In the wake of the global financial crisis of 2007-2008, Toyota Financial Services (TFS) started seeing record numbers of customers fall delinquent on their auto payments every day. By 2009, TFS, which provides auto financing to more than four million U.S. customers, was hitting a high water mark.
"2009 was the first time there were over 100,000 customers per day who were more than one day behind on their car payments," says Jim Bander, national manager for decision science at Toyota Financial Services.
From the beginning, Bander says, Toyota's goal was to keep as many people in their vehicles as possible. The company needed to get better outcomes for its collection efforts, helping their customers avoid repossession or credit impacts as a result of their delinquencies, while still profitably growing its lending portfolio. To do it, the company had to venture into new waters with regard to analytics.
Toyota is well-known for its eight-step methodology for problem solving:
- Clarify the problem
- Breakdown the problem
- Set the target
- Analyze the root cause
- Develop countermeasures
- Implement countermeasures
- Monitor results and process
- Standardize and share success
The problem, Bander says, is that the number of late customers was completely overwhelming the number of collectors TFS could dedicate to help customers get back on track.

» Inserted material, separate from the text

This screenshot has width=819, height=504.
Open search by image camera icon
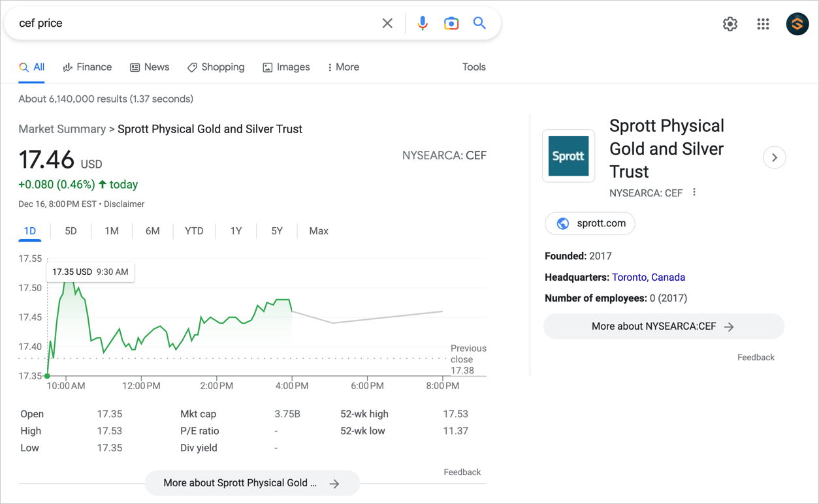[x=451, y=24]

Identifying the self-starters
Agents can make only so many calls per day, Tim VanTassel, general manager and vice president of the Credit Lifecycle Line of Business at analytics software company FICO, says. But customers who fall behind aren't all the same. Some, VanTassel notes, will find a way to get things back on track without any intervention on your part. Contacting those customers is a misallocation of resources — they don't need your intervention. Other customers won't self-start; they need the spur of a call to formulate a plan of action. Identifying and prioritizing those customers is the key, VanTassel says.
[ Related: Toyota to produce a self-driving car by 2020 ]

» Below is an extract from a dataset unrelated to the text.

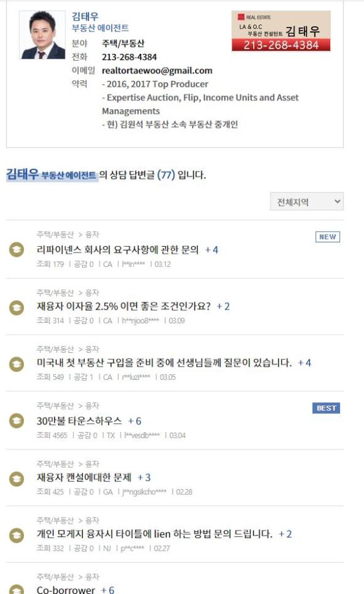Click 융자 subcategory above lien post
Screen dimensions: 364x594
pos(92,520)
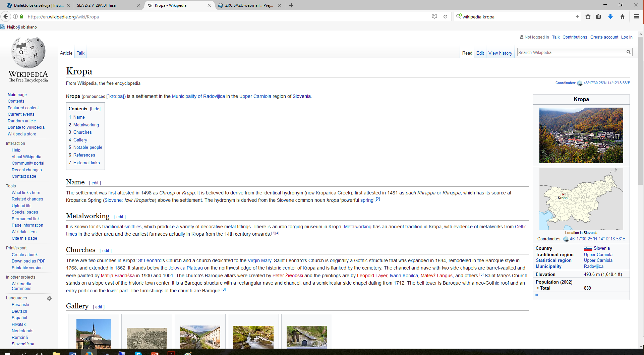
Task: Open the new tab plus button
Action: (291, 5)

"In the collections business, how do we take a borrower who's behind on their payments, how do we deal with them and resolve their issue to our join satisfaction," VanTassel asks. "I have only so many collectors, can only make so many calls, what are the right calls to make this week?"
TFS needed to better understand its customers and then target the correct customers to most efficiently reduce delinquencies and keep the most customers in their vehicles.

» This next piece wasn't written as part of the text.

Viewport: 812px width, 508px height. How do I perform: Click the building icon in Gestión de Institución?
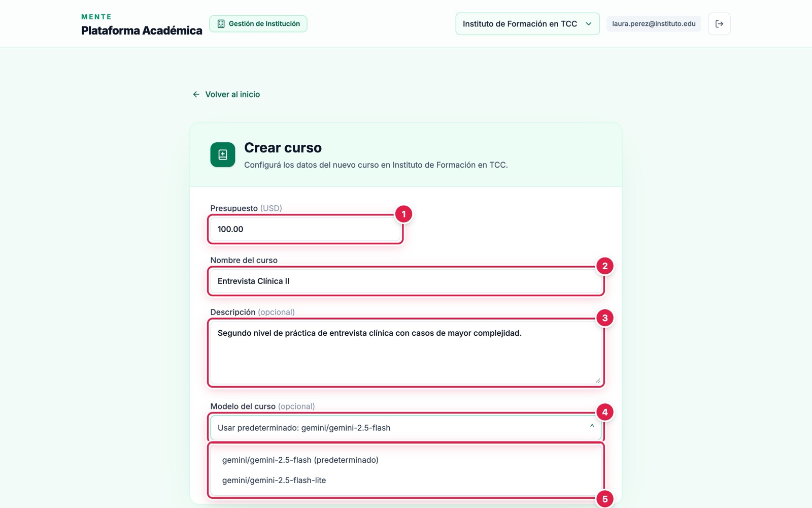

To help it identify those customers, TFS turned to FICO for help. The partners drew on optimization concepts that credit card companies have been using for decades, but which had not yet been used for auto financing, to develop a Collections Treatment Optimization (CTO) program that would integrate decision management, reporting and advanced analytics for a data-driven, scientific and customer-centric approach to collections.